───── AVAILABLE DATA ─────

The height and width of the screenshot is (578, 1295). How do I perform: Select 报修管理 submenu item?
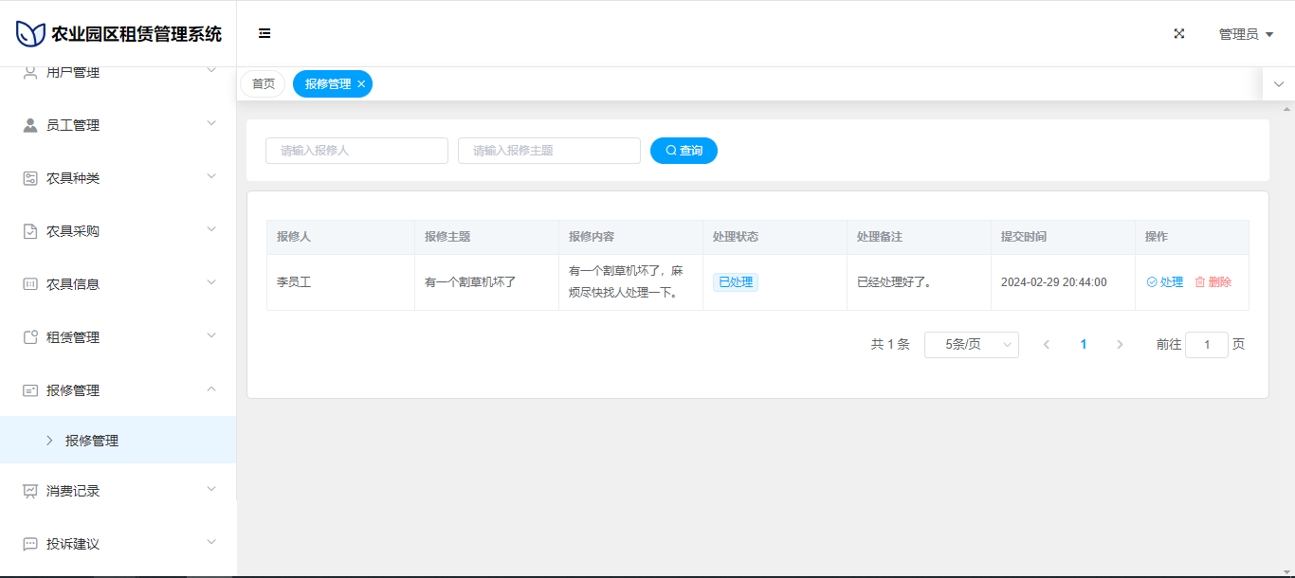point(92,441)
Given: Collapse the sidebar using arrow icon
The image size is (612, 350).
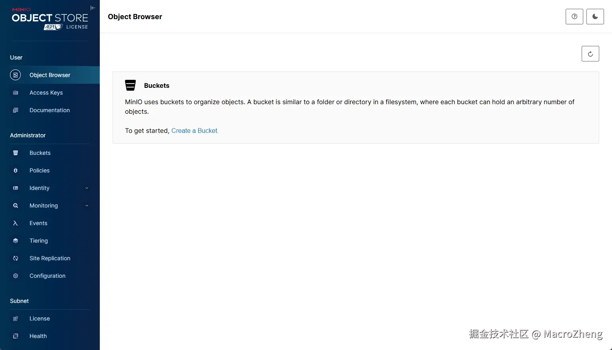Looking at the screenshot, I should (93, 8).
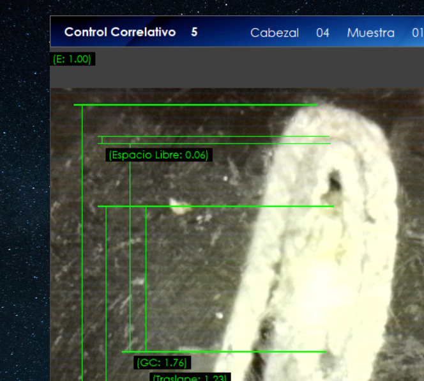Select the long green line crossing the seam's middle
The height and width of the screenshot is (381, 424).
tap(215, 206)
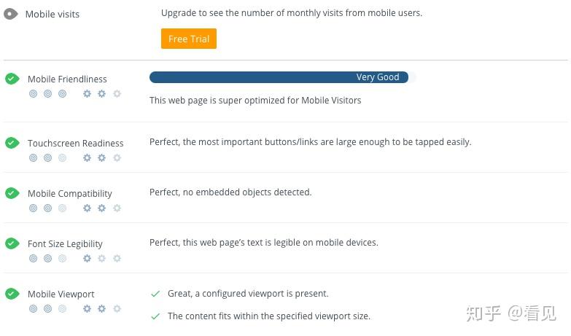This screenshot has width=571, height=336.
Task: Click the green check beside Mobile Viewport
Action: click(x=12, y=294)
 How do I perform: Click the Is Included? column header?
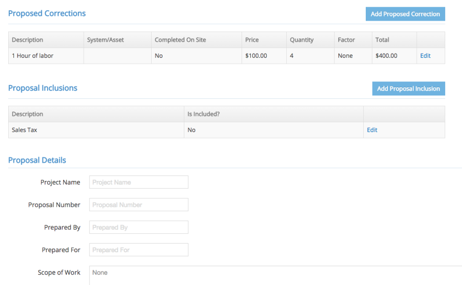[x=202, y=114]
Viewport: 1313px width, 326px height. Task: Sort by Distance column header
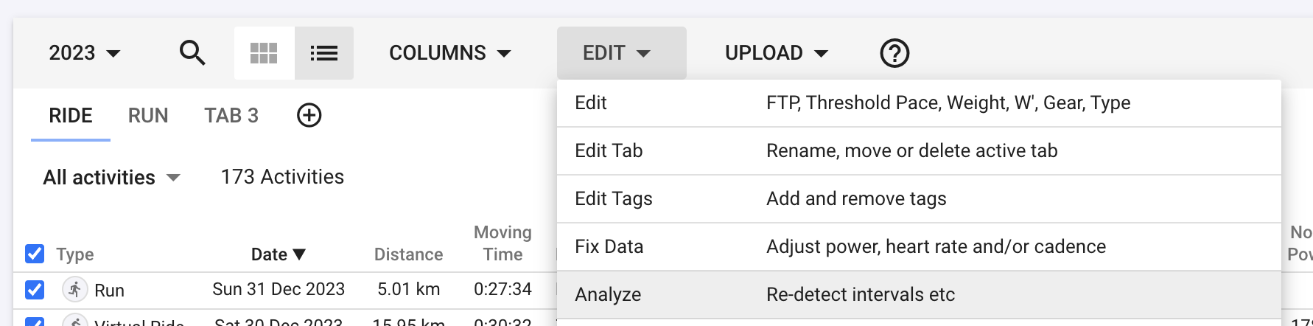(x=408, y=254)
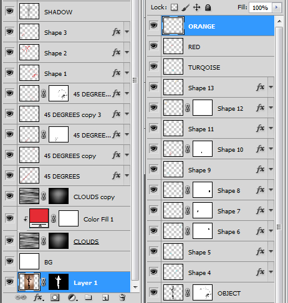Click Layer 1 mask thumbnail
This screenshot has height=303, width=288.
click(x=59, y=282)
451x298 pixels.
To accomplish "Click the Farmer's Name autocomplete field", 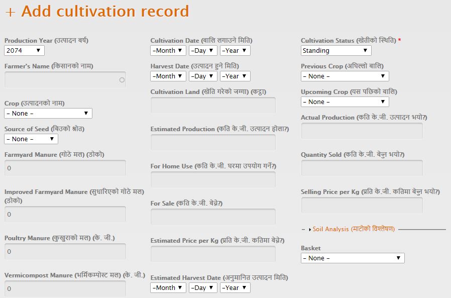I will tap(65, 80).
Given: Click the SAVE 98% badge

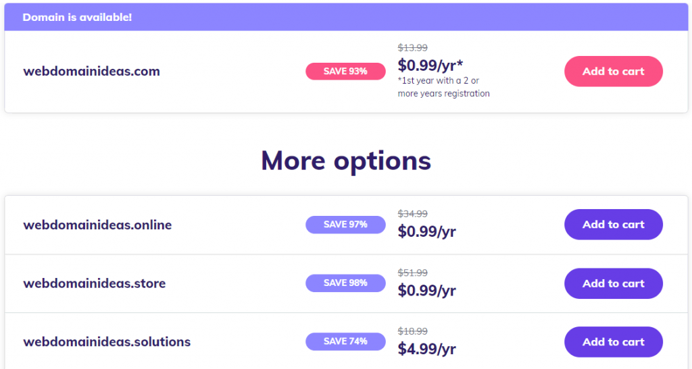Looking at the screenshot, I should [x=345, y=283].
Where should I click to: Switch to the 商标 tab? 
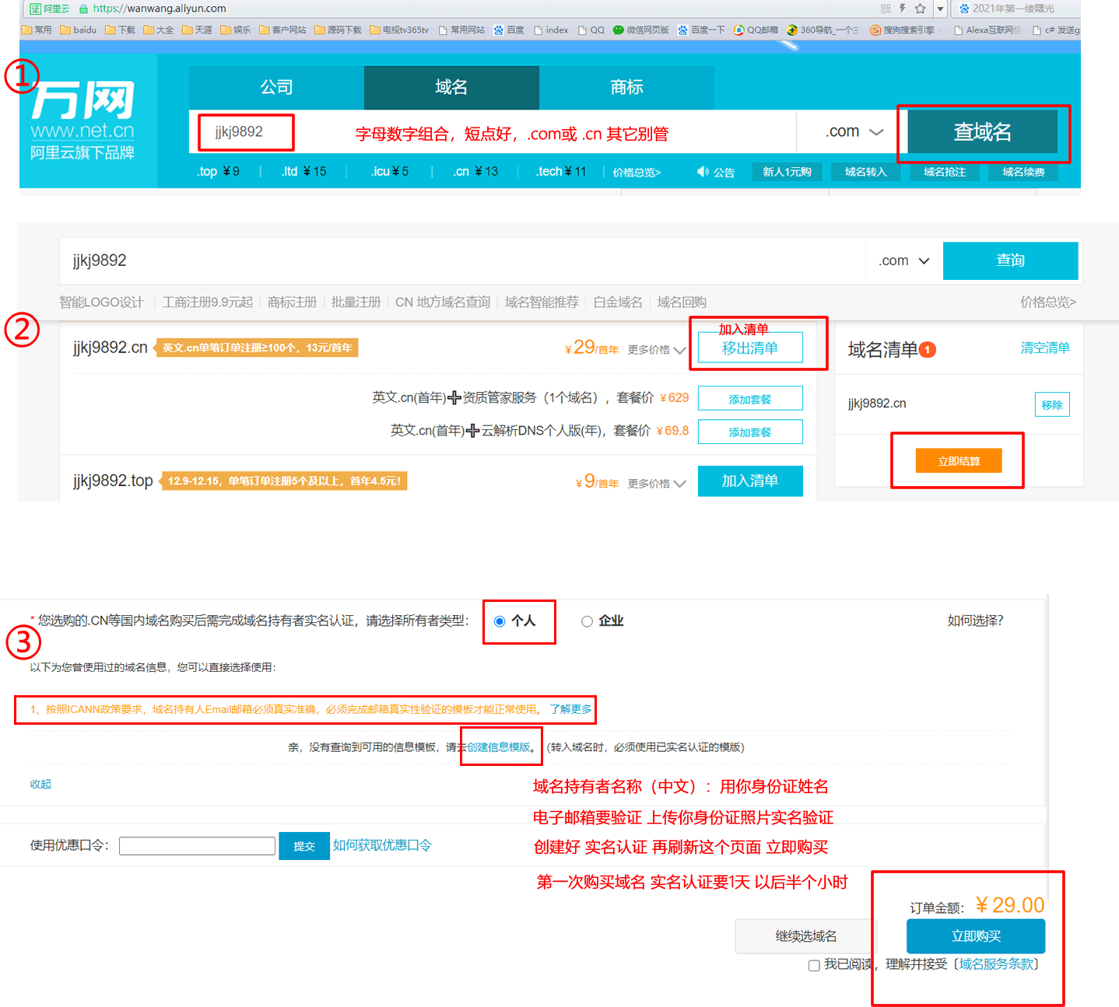tap(626, 87)
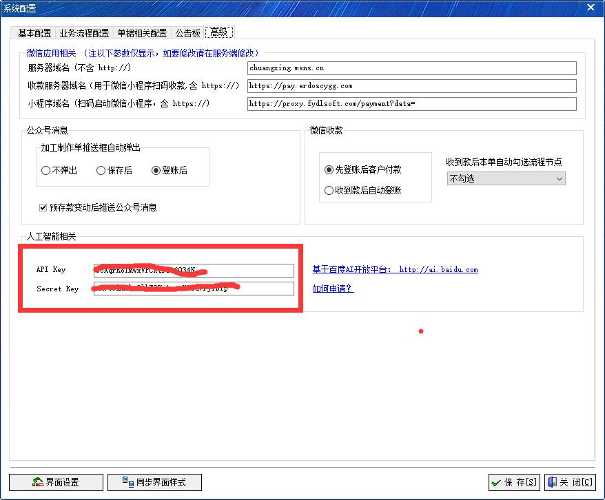Viewport: 605px width, 500px height.
Task: Click the 如何申请? link
Action: 333,289
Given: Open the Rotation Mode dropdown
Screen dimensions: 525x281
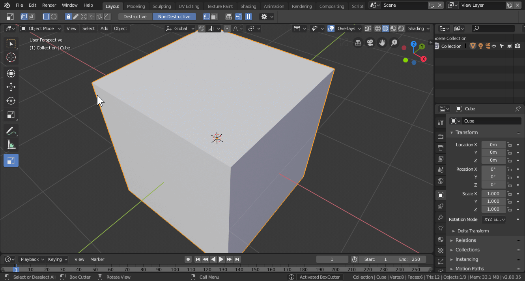Looking at the screenshot, I should tap(493, 219).
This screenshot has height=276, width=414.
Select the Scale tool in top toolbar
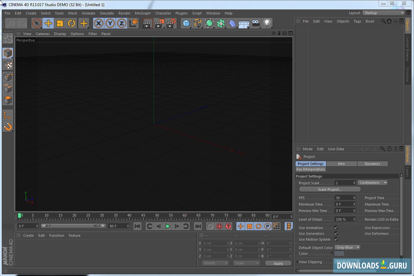click(60, 23)
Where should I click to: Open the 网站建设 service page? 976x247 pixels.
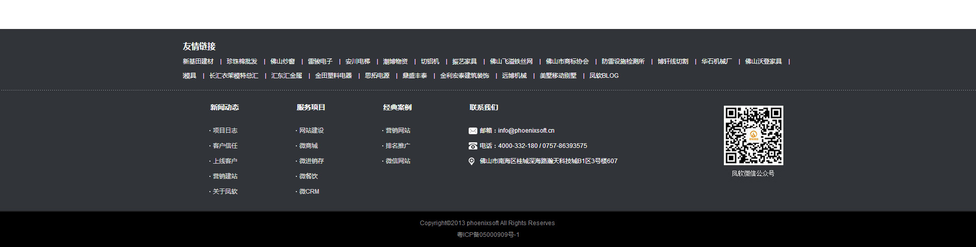click(x=311, y=131)
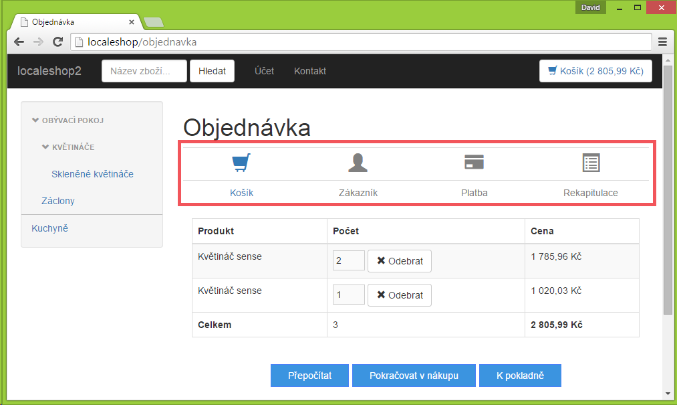The width and height of the screenshot is (677, 405).
Task: Click the page icon in the address bar
Action: click(78, 42)
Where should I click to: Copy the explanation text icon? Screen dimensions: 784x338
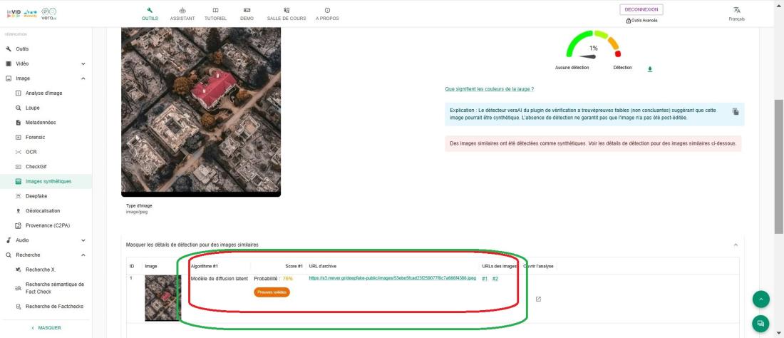(x=735, y=112)
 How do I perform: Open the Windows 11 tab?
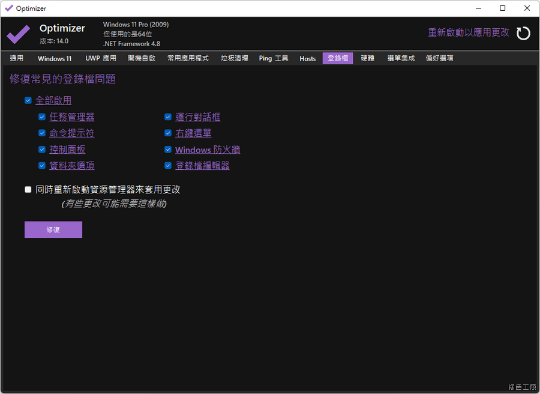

─────

(PROBLEM REQUIREMENTS):
No pictures should appear in the copy. Reproduce exactly the lines from the line containing "Where should I click to: Switch" through the last line of the data, inclusive.

(EXERCISE ANSWER):
Where should I click to: Switch to the 商标 tab? 
tap(626, 87)
Viewport: 605px width, 500px height.
Task: Click the 如何申请? link
Action: 333,289
Given: Open the Rotation Mode dropdown
Screen dimensions: 525x281
Looking at the screenshot, I should tap(493, 219).
This screenshot has height=276, width=414.
Select the Scale tool in top toolbar
click(60, 23)
Where should I click to: Open the 网站建设 service page? 976x247 pixels.
click(x=311, y=131)
The width and height of the screenshot is (677, 405).
Task: Click the page icon in the address bar
Action: click(78, 42)
Where should I click to: Copy the explanation text icon? Screen dimensions: 784x338
(x=735, y=112)
 How do I perform: Open the Windows 11 tab?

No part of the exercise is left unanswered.